VIV-Interview mit Herrn Dr. Hubertus Bardt, Energieexperte des Instituts der deutschen Wirtschaft Köln, zum Energiemarkt
Herr Dr. Bardt, wie hoch ist eigentlich der staatliche Anteil (Steuern/Abgaben) an den Stromkosten für die Verbraucher?
Wir liegen bei Privatkunden inzwischen bei rund 50 Prozent des Strompreises, die durch Stromsteuer, EEG-Umlage, Mehrwertsteuer und andere kleinere Umlagen bestimmt werden. Der eigentliche Börsenpreis hat mit dem, was Verbraucher in Haushalten und Unternehmen zahlen müssen, immer weniger zu tun.
Größter Kostentreiber bei Strom ist das EEG-Gesetz. Sie schlagen in einem neuen Gutachten im Grunde einen Neustart vor für Neuanlagen. Bezogen auf die alten Anlagen favorisieren Sie einen Altlastenfonds, der aus Steuermitteln finanziert werden soll. Was heißt das konkret und was bedeutet das in der Wirkung für den zukünftigen Strompreis?
Entscheidend ist, dass die Kosten der Förderung erneuerbarer Energien nicht weiter aus dem Ruder laufen. Und erst in einem zweiten Schritt sollte man sich über die Verteilung der Kosten Gedanken machen.
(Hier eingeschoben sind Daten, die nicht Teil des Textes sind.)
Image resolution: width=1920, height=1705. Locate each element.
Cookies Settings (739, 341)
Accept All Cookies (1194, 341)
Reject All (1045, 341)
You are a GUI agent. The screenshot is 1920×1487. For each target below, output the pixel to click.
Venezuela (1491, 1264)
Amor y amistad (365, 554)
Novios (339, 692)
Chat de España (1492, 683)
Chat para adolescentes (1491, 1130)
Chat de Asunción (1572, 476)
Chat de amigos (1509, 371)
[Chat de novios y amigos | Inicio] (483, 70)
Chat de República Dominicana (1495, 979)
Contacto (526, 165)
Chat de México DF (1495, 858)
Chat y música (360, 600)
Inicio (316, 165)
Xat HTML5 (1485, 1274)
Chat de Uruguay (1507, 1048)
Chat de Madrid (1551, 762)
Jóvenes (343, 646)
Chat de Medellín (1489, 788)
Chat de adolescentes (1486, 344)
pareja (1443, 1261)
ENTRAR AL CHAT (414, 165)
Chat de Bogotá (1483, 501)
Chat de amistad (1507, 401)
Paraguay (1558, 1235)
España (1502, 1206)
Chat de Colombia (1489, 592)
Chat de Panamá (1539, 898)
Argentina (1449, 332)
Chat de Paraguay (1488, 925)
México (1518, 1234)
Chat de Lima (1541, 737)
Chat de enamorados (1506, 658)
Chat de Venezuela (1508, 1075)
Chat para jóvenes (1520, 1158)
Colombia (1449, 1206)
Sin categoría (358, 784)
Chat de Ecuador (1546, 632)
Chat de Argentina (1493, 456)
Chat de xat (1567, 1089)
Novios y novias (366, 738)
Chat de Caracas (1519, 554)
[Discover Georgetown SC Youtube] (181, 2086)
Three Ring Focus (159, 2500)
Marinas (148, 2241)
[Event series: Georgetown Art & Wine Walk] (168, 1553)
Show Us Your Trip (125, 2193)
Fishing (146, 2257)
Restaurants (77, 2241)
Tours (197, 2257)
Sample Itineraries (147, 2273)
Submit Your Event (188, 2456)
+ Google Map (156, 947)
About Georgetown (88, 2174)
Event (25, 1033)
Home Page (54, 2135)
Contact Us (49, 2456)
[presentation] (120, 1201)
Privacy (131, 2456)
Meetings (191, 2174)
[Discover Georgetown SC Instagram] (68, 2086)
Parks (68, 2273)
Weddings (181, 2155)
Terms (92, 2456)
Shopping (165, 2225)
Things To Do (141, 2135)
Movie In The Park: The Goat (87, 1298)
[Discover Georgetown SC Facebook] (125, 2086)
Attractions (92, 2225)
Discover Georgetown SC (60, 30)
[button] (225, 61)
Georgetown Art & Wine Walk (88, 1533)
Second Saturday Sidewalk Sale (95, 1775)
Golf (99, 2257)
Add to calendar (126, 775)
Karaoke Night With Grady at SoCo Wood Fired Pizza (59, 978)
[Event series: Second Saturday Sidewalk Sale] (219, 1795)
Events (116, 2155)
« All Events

Eine Steuerfinanzierung hätte verteilungspolitische Vorteile gegenüber dem EEG, vor allem würden aber die Haushälter im Bundestag streng auf die Ausgabenentwicklung achten. Immerhin wäre das EEG alleine der sechstgrößte Einzelplan, größer als die Etats von Wirtschafts- und Forschungsministerium zusammen. Mit einem Altlastenfonds könnte man die bestehenden Ansprüche aus dem EEG auf den Bund übertragen und hätte die Chance für einen Neuanfang in der Förderung. Klar ist aber: Das Geld muss bezahlt werden und darf nicht in dauerhaft höhere Schulden münden.
Die EEG-Problematik löst nicht alle Probleme? Was sind die anderen großen Probleme die bewältigt werden müssen?
Die Förderung der erneuerbaren Energien ist das eine, die Finanzierung fossiler Kraftwerke und der Ausbau der Leitungsnetze sind das andere. Während im Netzausbau vor allem Genehmigungen und Akzeptanz vor Ort zu den Kernproblemen zählen, stellt sich bei den fossilen Anlagen die Frage der langfristigen Finanzierbarkeit. Heute sind viele Kraftwerke nicht profitabel. Das liegt an den niedrigen Preisen am Strommarkt und für CO2-Zertifikate, aber auch an der zunehmenden Förderung erneuerbarer Energien. Für eine hohe Versorgungssicherheit brauchen wir aber auch funktionierende Geschäftsmodelle für steuerbare Kraftwerke.
Sie haben ein neues Strommarktmodell soeben der Öffentlichkeit präsentiert. Wie sieht das aus?
Wir wollen konsequent auf Wettbewerb setzen. Das gilt sowohl für die fossilen wie auch für die erneuerbaren Anlagen. Wir wollen die erneuerbaren Energien in den Markt integrieren und nicht neue marktferne Systeme zur Planung und Finanzierung von fossilen Anlagen schaffen.
Im Kern geht es darum, Versorgungssicherheit einen Preis zu geben. Das bieten nämlich die steuerbaren Kraftwerke. Und wenn die Kapazitäten zu knapp werden, muss dieser Preis steigen. Für die Verbraucher würde sich damit die Möglichkeit bieten, sich gegen Abschaltungen abzusichern. Für die Kraftwerksbetreiber entstünde eine zusätzliche Finanzierungsmöglichkeit. Eine solche Lösung ließe sich schrittweise realisieren und würde den Wettbewerb der verschiedenen Technologien nutzen.
Auch die erneuerbaren Energien sollten schrittweise in diesen Markt intergiert werden. Dafür müssen wir aber weg von den fixen Einspeisevergütungen und hin zu einem prozentualen Aufschlag auf den Strompreis. Strom hat zu Spitzenzeiten einen anderen Wert als in den Stunden, in denen er im Überfluss vorhanden ist. Das muss auch für erneuerbaren Strom gelten. Die Höhe des Aufschlags kann durch eine Versteigerung ermittelt werden. Es gibt also viele Optionen für mehr Wettbewerb, die genutzt werden können.
Welche Perspektiven bietet die neue Bundesregierung?
Der Koalitionsvertrag ist sicher nicht der große Wurf, aber er hat Potenzial. Die Koalition will im Frühjahr einen Entwurf für die Reform des EEG vorlegen. Dabei darf es nicht nur um kleine Korrekturen gehen. Interessante Aspekte wie die Direktvermarktung und Versteigerungselement sind auch vorgesehen. Leider sollen diese erst rund um die nächste Bundestagswahl in Kraft treten. Dabei haben wir keine Zeit zu verlieren.